◆ Task instructions ◆
Copy out the lines below that hold the word "toolbar".

====== Record excerpts

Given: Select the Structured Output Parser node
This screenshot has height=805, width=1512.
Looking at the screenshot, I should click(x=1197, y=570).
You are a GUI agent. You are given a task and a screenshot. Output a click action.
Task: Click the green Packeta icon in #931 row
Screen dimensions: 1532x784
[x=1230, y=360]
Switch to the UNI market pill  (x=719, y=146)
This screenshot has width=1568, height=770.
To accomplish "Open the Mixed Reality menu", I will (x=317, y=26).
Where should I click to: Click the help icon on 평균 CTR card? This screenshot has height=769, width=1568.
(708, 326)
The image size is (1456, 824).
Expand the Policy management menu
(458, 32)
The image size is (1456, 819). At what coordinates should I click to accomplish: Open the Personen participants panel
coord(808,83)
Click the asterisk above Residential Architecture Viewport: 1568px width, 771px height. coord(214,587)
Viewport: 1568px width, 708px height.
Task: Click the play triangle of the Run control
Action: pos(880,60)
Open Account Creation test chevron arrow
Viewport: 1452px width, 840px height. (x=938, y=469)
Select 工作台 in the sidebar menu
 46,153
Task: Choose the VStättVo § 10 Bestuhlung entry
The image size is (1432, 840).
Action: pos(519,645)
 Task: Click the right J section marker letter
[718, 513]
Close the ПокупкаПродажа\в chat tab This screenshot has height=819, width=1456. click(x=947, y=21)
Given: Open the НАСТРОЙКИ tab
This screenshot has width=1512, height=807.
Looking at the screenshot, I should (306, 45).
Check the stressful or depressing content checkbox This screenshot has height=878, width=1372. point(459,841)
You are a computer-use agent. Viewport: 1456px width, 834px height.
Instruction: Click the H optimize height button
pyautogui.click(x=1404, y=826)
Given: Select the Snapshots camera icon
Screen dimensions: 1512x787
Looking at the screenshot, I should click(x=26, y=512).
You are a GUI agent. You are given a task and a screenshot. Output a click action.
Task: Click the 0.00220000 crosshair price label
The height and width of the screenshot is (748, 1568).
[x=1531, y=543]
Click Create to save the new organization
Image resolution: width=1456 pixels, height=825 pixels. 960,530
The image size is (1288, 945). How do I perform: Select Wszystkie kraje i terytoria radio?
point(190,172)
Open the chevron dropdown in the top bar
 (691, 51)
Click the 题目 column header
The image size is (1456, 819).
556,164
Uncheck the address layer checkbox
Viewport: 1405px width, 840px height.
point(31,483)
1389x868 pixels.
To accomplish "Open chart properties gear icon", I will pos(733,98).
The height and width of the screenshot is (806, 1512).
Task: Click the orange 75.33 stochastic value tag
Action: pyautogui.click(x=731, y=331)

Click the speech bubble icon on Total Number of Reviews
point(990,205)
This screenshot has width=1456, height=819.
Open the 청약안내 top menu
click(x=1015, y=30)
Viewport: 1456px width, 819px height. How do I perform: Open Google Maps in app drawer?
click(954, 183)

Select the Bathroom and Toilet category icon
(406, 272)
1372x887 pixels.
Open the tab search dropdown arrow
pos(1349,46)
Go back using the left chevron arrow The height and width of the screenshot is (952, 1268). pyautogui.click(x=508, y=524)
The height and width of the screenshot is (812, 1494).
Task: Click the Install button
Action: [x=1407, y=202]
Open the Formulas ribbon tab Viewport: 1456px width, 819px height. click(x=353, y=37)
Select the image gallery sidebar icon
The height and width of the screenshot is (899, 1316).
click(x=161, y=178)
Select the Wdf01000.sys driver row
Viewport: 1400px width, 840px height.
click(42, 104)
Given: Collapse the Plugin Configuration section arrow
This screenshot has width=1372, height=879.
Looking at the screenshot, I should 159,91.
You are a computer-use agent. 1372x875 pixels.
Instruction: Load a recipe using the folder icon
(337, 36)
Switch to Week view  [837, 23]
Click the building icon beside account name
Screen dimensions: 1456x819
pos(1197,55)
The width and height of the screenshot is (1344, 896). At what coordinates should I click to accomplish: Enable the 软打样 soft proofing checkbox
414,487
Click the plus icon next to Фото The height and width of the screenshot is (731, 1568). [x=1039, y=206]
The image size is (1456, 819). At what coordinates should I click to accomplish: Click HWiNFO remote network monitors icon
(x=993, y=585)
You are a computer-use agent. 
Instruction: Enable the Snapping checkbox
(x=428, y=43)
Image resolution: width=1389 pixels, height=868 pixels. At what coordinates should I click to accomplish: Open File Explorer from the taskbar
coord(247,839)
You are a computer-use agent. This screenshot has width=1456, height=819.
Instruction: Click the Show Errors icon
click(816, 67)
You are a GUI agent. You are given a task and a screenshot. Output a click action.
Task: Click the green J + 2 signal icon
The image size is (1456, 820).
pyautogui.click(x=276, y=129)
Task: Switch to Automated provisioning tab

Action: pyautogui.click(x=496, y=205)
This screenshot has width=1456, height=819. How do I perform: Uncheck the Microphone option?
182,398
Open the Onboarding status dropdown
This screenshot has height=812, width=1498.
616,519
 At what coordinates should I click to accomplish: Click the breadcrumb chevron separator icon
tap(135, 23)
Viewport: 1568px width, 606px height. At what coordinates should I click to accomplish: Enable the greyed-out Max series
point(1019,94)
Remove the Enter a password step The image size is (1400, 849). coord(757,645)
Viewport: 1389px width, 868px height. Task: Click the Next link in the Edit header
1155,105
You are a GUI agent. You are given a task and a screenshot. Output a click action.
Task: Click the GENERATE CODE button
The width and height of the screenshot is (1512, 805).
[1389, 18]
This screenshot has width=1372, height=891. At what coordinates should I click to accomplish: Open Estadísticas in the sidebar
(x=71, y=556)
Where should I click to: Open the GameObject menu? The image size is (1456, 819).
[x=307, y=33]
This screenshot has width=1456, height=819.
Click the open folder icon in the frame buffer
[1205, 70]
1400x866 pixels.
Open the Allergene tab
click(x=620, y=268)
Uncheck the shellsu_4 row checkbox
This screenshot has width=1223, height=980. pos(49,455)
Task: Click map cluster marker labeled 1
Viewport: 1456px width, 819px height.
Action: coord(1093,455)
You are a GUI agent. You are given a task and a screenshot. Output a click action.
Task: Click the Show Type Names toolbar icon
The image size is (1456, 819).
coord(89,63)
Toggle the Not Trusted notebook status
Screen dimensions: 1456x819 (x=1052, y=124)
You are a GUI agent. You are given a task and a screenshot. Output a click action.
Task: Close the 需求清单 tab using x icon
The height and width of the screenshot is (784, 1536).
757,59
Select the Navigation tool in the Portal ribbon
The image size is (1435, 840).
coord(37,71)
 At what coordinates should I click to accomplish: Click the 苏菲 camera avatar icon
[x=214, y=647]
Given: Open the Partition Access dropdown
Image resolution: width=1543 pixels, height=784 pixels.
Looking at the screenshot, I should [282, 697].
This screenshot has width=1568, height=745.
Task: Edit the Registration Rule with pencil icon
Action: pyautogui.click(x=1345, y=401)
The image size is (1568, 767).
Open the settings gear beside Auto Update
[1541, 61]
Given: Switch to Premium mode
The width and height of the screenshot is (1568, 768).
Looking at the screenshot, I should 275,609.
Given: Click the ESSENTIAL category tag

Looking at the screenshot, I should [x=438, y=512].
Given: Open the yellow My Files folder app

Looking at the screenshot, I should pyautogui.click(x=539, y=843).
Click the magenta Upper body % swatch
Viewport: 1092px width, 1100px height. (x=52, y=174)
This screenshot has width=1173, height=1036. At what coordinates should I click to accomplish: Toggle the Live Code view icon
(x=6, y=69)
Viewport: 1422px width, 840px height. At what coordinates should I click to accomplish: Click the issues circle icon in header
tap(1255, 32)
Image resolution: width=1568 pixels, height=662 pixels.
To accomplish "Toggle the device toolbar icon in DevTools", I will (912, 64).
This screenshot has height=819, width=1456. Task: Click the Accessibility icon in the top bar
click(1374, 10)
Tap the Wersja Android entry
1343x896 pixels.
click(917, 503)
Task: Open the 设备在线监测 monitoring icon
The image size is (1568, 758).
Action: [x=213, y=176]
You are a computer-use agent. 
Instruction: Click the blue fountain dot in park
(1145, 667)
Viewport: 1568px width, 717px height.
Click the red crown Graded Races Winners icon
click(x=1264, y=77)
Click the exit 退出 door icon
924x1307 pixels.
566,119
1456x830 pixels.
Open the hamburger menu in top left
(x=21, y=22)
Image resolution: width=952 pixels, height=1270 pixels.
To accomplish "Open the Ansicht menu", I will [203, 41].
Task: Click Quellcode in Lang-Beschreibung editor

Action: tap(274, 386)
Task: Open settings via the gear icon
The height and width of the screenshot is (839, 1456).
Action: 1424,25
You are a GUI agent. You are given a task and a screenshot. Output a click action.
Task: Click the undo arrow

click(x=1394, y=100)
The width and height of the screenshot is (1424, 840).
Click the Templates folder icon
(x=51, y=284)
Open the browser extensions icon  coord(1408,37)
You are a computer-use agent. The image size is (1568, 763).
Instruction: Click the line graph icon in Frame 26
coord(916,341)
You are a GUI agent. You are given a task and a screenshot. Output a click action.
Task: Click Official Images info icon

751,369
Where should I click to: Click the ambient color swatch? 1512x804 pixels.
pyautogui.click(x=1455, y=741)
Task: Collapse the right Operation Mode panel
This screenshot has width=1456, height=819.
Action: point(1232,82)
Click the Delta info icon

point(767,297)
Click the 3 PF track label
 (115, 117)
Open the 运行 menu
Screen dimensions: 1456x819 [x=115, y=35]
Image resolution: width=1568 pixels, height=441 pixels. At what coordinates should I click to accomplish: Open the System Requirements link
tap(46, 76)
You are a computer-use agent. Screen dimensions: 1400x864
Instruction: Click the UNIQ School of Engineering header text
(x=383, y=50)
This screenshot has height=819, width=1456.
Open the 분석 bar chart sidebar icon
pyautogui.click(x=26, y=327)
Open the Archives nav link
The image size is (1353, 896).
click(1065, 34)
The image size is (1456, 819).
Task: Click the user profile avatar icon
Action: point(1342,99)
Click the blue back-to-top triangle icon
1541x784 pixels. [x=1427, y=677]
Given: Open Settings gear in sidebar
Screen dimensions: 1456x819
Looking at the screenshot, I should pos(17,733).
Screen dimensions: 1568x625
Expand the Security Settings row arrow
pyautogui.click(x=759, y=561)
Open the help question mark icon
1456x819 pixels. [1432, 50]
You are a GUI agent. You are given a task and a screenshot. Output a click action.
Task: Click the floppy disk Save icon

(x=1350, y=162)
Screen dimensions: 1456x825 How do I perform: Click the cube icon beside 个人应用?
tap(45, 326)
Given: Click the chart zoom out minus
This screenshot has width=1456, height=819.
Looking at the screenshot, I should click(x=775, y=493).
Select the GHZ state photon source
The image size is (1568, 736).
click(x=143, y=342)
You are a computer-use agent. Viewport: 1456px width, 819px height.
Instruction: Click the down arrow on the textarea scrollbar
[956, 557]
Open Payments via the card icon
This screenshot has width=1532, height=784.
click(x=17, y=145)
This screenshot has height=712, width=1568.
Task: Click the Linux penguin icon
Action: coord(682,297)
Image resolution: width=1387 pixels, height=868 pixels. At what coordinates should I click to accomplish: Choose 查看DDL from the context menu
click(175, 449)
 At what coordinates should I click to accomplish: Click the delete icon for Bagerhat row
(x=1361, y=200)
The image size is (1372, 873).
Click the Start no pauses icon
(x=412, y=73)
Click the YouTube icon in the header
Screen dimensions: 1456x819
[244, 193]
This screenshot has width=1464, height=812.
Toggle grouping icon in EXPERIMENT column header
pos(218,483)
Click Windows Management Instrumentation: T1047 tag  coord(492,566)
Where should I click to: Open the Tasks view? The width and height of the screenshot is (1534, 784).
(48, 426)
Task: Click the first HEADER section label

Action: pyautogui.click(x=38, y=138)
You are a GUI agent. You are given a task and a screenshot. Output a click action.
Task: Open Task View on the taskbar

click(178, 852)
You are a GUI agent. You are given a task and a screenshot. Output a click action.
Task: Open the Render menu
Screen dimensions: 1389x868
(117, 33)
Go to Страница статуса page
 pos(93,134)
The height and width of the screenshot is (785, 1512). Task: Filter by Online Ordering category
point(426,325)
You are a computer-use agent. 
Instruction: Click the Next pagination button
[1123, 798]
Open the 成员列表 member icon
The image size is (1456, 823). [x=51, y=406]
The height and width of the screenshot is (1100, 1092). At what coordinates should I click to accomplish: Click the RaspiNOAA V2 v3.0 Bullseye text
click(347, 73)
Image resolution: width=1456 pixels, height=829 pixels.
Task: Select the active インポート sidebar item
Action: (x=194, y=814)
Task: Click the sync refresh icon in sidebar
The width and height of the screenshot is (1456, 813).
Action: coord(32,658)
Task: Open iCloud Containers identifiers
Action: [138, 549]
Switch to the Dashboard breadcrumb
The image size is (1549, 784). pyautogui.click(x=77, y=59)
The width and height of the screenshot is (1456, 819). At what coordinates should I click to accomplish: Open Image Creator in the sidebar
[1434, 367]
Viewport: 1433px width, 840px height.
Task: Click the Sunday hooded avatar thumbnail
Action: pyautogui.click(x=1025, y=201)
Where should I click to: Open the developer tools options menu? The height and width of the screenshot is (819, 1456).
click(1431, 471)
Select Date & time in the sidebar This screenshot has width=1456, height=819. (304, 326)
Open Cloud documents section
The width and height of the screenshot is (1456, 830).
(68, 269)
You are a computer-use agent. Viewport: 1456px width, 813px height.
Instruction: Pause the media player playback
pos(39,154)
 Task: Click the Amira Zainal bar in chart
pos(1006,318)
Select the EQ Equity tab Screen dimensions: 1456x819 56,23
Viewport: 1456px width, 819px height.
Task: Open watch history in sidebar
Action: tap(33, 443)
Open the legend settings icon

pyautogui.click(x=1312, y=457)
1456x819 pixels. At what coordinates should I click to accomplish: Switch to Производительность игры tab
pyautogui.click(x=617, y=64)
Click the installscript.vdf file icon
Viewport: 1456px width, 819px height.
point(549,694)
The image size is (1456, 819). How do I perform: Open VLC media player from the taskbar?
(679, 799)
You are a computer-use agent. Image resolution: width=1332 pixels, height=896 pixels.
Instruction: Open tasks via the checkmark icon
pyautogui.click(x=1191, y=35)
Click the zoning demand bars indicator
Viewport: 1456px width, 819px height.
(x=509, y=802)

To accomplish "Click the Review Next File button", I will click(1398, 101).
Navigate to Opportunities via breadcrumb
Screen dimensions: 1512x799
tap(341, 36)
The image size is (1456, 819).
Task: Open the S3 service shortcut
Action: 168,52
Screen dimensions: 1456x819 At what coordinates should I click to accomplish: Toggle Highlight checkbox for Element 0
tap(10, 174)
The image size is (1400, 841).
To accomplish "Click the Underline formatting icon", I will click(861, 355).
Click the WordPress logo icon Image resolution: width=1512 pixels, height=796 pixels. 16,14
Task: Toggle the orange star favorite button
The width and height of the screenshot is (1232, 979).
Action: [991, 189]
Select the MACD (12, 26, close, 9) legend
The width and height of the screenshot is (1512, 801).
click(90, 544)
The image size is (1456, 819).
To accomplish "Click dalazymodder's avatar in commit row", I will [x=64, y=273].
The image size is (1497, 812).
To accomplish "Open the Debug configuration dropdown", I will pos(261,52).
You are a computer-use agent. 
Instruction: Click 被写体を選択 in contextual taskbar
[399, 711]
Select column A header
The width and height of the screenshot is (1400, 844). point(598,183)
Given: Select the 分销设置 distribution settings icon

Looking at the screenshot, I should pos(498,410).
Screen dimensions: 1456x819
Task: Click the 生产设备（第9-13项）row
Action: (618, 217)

============

◆ Response ◆
Task: Click the Show Type Names toolbar icon
To accomplish "Toggle the device toolbar icon in DevTools", I will (912, 64).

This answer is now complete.